START PROVIDED MATERIAL

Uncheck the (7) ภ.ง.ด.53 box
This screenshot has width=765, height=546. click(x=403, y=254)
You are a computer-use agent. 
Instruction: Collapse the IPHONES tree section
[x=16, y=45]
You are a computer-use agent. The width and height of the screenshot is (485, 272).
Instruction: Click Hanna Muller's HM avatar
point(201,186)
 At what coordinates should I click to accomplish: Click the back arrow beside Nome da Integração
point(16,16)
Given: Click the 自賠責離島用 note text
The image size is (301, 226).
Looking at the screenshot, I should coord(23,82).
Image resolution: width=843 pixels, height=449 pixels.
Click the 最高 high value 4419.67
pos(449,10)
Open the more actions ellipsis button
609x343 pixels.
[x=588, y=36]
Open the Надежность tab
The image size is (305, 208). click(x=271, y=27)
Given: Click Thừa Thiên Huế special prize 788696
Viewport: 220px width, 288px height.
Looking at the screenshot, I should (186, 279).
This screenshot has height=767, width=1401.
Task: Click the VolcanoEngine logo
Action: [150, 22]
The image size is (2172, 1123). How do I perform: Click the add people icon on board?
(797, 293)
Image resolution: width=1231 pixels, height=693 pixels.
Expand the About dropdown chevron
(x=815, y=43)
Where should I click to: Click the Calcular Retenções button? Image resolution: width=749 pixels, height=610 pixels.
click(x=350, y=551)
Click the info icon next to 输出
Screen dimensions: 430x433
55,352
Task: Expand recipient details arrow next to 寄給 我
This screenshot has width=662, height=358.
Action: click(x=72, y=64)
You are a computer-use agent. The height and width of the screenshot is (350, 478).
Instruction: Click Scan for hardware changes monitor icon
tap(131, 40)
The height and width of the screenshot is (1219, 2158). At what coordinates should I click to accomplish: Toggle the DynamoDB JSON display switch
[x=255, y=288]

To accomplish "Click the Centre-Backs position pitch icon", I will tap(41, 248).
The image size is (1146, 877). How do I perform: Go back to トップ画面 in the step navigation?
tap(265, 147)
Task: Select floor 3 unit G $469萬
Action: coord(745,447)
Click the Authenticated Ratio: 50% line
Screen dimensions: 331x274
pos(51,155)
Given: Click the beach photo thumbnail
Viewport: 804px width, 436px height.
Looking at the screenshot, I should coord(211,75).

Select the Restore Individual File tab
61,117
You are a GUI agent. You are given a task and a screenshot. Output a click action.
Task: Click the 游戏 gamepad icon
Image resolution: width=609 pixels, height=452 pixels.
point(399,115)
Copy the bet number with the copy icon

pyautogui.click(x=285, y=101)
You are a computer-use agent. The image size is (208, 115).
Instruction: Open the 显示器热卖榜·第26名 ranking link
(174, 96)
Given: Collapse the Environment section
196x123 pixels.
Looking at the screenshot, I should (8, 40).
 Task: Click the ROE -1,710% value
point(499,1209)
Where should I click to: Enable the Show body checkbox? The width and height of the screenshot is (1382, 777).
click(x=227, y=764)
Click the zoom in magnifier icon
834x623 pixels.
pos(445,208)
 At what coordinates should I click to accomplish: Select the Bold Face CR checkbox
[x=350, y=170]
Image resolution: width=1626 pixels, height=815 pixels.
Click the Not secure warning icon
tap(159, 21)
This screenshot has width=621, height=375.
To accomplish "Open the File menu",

END PROVIDED MATERIAL

* [HOW TO COMPLETE THIS TASK]:
What the answer needs is every line from the data above with "next" in it.

* [ANSWER SECTION]:
Click the info icon next to 输出
Task: Expand recipient details arrow next to 寄給 我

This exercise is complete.